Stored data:
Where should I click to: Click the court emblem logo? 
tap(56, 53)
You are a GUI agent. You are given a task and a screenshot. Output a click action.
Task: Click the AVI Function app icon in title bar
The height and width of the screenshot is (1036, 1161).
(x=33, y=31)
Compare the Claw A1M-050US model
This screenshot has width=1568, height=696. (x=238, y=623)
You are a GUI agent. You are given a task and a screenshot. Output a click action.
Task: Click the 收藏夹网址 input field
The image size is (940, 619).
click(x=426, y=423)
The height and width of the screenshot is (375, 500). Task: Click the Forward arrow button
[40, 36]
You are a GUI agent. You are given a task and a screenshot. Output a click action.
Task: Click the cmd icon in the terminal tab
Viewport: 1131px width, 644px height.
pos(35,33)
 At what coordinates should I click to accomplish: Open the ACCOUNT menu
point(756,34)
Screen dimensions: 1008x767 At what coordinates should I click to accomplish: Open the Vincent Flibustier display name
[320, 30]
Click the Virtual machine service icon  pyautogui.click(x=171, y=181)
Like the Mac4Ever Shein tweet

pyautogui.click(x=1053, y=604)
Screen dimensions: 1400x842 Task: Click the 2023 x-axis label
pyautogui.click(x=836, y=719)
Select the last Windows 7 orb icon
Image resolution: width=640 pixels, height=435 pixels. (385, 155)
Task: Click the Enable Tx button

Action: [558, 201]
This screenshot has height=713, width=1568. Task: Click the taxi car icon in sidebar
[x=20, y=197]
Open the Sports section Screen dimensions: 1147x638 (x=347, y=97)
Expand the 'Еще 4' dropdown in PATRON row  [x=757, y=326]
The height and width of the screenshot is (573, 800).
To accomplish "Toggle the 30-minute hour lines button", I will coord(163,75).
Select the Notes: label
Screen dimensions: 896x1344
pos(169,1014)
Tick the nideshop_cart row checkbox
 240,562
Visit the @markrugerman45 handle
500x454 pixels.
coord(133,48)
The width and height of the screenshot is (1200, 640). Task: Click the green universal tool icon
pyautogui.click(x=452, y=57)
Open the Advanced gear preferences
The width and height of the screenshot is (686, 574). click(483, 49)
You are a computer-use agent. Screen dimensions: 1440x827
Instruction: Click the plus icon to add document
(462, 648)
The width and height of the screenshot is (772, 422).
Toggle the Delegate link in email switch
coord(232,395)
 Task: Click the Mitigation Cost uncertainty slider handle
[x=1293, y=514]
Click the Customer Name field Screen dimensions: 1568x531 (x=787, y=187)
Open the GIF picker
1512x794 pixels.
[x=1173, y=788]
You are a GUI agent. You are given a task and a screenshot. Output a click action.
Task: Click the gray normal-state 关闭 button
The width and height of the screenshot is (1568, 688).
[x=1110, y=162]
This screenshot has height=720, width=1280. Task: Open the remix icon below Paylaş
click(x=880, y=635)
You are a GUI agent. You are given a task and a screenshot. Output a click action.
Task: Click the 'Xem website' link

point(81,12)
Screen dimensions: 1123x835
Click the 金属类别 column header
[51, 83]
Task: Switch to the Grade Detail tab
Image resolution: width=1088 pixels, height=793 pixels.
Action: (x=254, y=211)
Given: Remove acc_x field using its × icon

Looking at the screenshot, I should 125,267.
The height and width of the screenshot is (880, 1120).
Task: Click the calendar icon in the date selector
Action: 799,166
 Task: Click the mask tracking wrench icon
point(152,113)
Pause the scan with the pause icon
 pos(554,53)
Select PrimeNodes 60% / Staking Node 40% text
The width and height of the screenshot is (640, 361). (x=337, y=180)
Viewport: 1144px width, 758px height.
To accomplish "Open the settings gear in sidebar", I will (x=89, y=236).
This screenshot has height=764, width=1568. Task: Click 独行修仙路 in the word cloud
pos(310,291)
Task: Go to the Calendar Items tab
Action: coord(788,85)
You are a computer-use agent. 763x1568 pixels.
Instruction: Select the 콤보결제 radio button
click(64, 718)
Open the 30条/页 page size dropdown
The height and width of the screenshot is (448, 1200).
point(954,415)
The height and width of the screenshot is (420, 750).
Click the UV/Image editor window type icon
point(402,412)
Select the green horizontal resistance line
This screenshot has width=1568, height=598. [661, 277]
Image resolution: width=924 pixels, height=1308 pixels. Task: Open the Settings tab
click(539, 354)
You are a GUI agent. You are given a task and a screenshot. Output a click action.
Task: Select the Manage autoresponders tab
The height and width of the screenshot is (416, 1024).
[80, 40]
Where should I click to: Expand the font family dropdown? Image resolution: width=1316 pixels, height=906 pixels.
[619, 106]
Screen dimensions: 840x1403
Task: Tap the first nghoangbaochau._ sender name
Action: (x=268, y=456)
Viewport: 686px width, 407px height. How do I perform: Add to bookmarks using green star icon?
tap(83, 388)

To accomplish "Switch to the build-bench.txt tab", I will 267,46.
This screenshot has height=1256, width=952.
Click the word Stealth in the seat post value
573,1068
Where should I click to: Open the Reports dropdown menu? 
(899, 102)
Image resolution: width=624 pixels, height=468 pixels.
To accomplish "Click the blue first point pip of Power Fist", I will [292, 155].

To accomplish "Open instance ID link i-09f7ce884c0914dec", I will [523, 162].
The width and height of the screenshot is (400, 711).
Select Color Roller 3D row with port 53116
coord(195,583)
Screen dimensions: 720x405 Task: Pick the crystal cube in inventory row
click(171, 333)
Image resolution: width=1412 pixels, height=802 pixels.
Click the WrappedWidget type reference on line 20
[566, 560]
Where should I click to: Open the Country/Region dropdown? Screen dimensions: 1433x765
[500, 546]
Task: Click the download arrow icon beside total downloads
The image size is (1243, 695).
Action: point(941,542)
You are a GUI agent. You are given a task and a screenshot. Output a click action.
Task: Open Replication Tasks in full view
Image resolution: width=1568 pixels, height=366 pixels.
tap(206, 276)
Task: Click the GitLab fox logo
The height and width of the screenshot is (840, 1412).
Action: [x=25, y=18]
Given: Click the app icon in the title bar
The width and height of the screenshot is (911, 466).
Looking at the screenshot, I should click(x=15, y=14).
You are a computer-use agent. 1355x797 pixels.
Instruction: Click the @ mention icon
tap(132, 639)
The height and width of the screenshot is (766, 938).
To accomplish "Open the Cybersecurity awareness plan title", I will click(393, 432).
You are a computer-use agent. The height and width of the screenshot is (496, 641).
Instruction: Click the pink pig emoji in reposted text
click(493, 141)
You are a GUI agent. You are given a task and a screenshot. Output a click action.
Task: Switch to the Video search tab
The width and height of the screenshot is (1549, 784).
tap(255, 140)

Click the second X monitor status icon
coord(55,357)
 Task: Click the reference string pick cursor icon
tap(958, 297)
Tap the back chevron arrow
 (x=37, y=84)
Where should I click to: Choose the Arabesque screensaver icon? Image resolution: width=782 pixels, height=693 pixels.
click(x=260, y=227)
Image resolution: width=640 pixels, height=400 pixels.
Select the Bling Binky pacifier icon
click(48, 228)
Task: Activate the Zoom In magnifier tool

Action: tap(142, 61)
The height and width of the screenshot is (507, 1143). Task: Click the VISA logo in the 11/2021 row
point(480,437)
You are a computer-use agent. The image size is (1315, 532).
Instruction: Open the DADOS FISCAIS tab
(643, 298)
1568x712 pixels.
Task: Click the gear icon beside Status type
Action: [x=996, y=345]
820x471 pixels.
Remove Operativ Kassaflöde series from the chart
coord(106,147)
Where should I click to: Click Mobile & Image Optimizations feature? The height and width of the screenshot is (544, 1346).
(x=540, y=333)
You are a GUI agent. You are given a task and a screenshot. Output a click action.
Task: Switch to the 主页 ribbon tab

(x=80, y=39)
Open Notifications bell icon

YOUR INSTRUCTIONS:
Please copy each line above exactly as written.

OUTPUT OF THE TASK:
Where should I click to: Click the court emblem logo? 
tap(56, 53)
You are a GUI agent. You are given a task and a screenshot. Output a click action.
Task: Click the AVI Function app icon in title bar
The height and width of the screenshot is (1036, 1161).
(x=33, y=31)
Compare the Claw A1M-050US model
This screenshot has width=1568, height=696. (x=238, y=623)
You are a GUI agent. You are given a task and a screenshot. Output a click action.
Task: Click the 收藏夹网址 input field
The image size is (940, 619).
click(x=426, y=423)
The height and width of the screenshot is (375, 500). Task: Click the Forward arrow button
[40, 36]
You are a GUI agent. You are given a task and a screenshot. Output a click action.
Task: Click the cmd icon in the terminal tab
Viewport: 1131px width, 644px height.
pos(35,33)
 At what coordinates should I click to accomplish: Open the ACCOUNT menu
point(756,34)
Screen dimensions: 1008x767 At what coordinates should I click to accomplish: Open the Vincent Flibustier display name
[320, 30]
Click the Virtual machine service icon  pyautogui.click(x=171, y=181)
Like the Mac4Ever Shein tweet

pyautogui.click(x=1053, y=604)
Screen dimensions: 1400x842 Task: Click the 2023 x-axis label
pyautogui.click(x=836, y=719)
Select the last Windows 7 orb icon
Image resolution: width=640 pixels, height=435 pixels. (385, 155)
Task: Click the Enable Tx button

Action: [558, 201]
This screenshot has height=713, width=1568. Task: Click the taxi car icon in sidebar
[x=20, y=197]
Open the Sports section Screen dimensions: 1147x638 (x=347, y=97)
Expand the 'Еще 4' dropdown in PATRON row  [x=757, y=326]
The height and width of the screenshot is (573, 800).
To accomplish "Toggle the 30-minute hour lines button", I will coord(163,75).
Select the Notes: label
Screen dimensions: 896x1344
pos(169,1014)
Tick the nideshop_cart row checkbox
 240,562
Visit the @markrugerman45 handle
500x454 pixels.
coord(133,48)
The width and height of the screenshot is (1200, 640). Task: Click the green universal tool icon
pyautogui.click(x=452, y=57)
Open the Advanced gear preferences
The width and height of the screenshot is (686, 574). click(483, 49)
You are a computer-use agent. Screen dimensions: 1440x827
Instruction: Click the plus icon to add document
(462, 648)
The width and height of the screenshot is (772, 422).
Toggle the Delegate link in email switch
coord(232,395)
 Task: Click the Mitigation Cost uncertainty slider handle
[x=1293, y=514]
Click the Customer Name field Screen dimensions: 1568x531 (x=787, y=187)
Open the GIF picker
1512x794 pixels.
[x=1173, y=788]
You are a GUI agent. You are given a task and a screenshot. Output a click action.
Task: Click the gray normal-state 关闭 button
The width and height of the screenshot is (1568, 688).
[x=1110, y=162]
This screenshot has height=720, width=1280. Task: Open the remix icon below Paylaş
click(x=880, y=635)
You are a GUI agent. You are given a task and a screenshot. Output a click action.
Task: Click the 'Xem website' link

point(81,12)
Screen dimensions: 1123x835
Click the 金属类别 column header
[51, 83]
Task: Switch to the Grade Detail tab
Image resolution: width=1088 pixels, height=793 pixels.
Action: (x=254, y=211)
Given: Remove acc_x field using its × icon

Looking at the screenshot, I should 125,267.
The height and width of the screenshot is (880, 1120).
Task: Click the calendar icon in the date selector
Action: 799,166
 Task: Click the mask tracking wrench icon
point(152,113)
Pause the scan with the pause icon
 pos(554,53)
Select PrimeNodes 60% / Staking Node 40% text
The width and height of the screenshot is (640, 361). (x=337, y=180)
Viewport: 1144px width, 758px height.
To accomplish "Open the settings gear in sidebar", I will (x=89, y=236).
This screenshot has height=764, width=1568. Task: Click 独行修仙路 in the word cloud
pos(310,291)
Task: Go to the Calendar Items tab
Action: coord(788,85)
You are a computer-use agent. 763x1568 pixels.
Instruction: Select the 콤보결제 radio button
click(64, 718)
Open the 30条/页 page size dropdown
The height and width of the screenshot is (448, 1200).
point(954,415)
The height and width of the screenshot is (420, 750).
Click the UV/Image editor window type icon
point(402,412)
Select the green horizontal resistance line
This screenshot has width=1568, height=598. [661, 277]
Image resolution: width=924 pixels, height=1308 pixels. Task: Open the Settings tab
click(539, 354)
You are a GUI agent. You are given a task and a screenshot. Output a click action.
Task: Select the Manage autoresponders tab
The height and width of the screenshot is (416, 1024).
[80, 40]
Where should I click to: Expand the font family dropdown? Image resolution: width=1316 pixels, height=906 pixels.
[619, 106]
Screen dimensions: 840x1403
Task: Tap the first nghoangbaochau._ sender name
Action: (x=268, y=456)
Viewport: 686px width, 407px height. How do I perform: Add to bookmarks using green star icon?
tap(83, 388)

To accomplish "Switch to the build-bench.txt tab", I will 267,46.
This screenshot has height=1256, width=952.
Click the word Stealth in the seat post value
573,1068
Where should I click to: Open the Reports dropdown menu? 
(899, 102)
Image resolution: width=624 pixels, height=468 pixels.
To accomplish "Click the blue first point pip of Power Fist", I will [292, 155].

To accomplish "Open instance ID link i-09f7ce884c0914dec", I will [523, 162].
The width and height of the screenshot is (400, 711).
Select Color Roller 3D row with port 53116
coord(195,583)
Screen dimensions: 720x405 Task: Pick the crystal cube in inventory row
click(171, 333)
Image resolution: width=1412 pixels, height=802 pixels.
Click the WrappedWidget type reference on line 20
[566, 560]
Where should I click to: Open the Country/Region dropdown? Screen dimensions: 1433x765
[500, 546]
Task: Click the download arrow icon beside total downloads
The image size is (1243, 695).
Action: point(941,542)
You are a GUI agent. You are given a task and a screenshot. Output a click action.
Task: Open Replication Tasks in full view
Image resolution: width=1568 pixels, height=366 pixels.
tap(206, 276)
Task: Click the GitLab fox logo
The height and width of the screenshot is (840, 1412).
Action: [x=25, y=18]
Given: Click the app icon in the title bar
The width and height of the screenshot is (911, 466).
Looking at the screenshot, I should click(x=15, y=14).
You are a computer-use agent. 1355x797 pixels.
Instruction: Click the @ mention icon
tap(132, 639)
The height and width of the screenshot is (766, 938).
To accomplish "Open the Cybersecurity awareness plan title", I will click(393, 432).
You are a computer-use agent. The height and width of the screenshot is (496, 641).
Instruction: Click the pink pig emoji in reposted text
click(493, 141)
You are a GUI agent. You are given a task and a screenshot. Output a click action.
Task: Switch to the Video search tab
The width and height of the screenshot is (1549, 784).
tap(255, 140)

Click the second X monitor status icon
coord(55,357)
 Task: Click the reference string pick cursor icon
tap(958, 297)
Tap the back chevron arrow
 (x=37, y=84)
Where should I click to: Choose the Arabesque screensaver icon? Image resolution: width=782 pixels, height=693 pixels.
click(x=260, y=227)
Image resolution: width=640 pixels, height=400 pixels.
Select the Bling Binky pacifier icon
click(48, 228)
Task: Activate the Zoom In magnifier tool

Action: tap(142, 61)
The height and width of the screenshot is (507, 1143). Task: Click the VISA logo in the 11/2021 row
point(480,437)
You are a computer-use agent. The image size is (1315, 532).
Instruction: Open the DADOS FISCAIS tab
(643, 298)
1568x712 pixels.
Task: Click the gear icon beside Status type
Action: [x=996, y=345]
820x471 pixels.
Remove Operativ Kassaflöde series from the chart
coord(106,147)
Where should I click to: Click Mobile & Image Optimizations feature? The height and width of the screenshot is (544, 1346).
(x=540, y=333)
You are a GUI agent. You are given a task and a screenshot. Output a click action.
Task: Switch to the 主页 ribbon tab

(x=80, y=39)
Open Notifications bell icon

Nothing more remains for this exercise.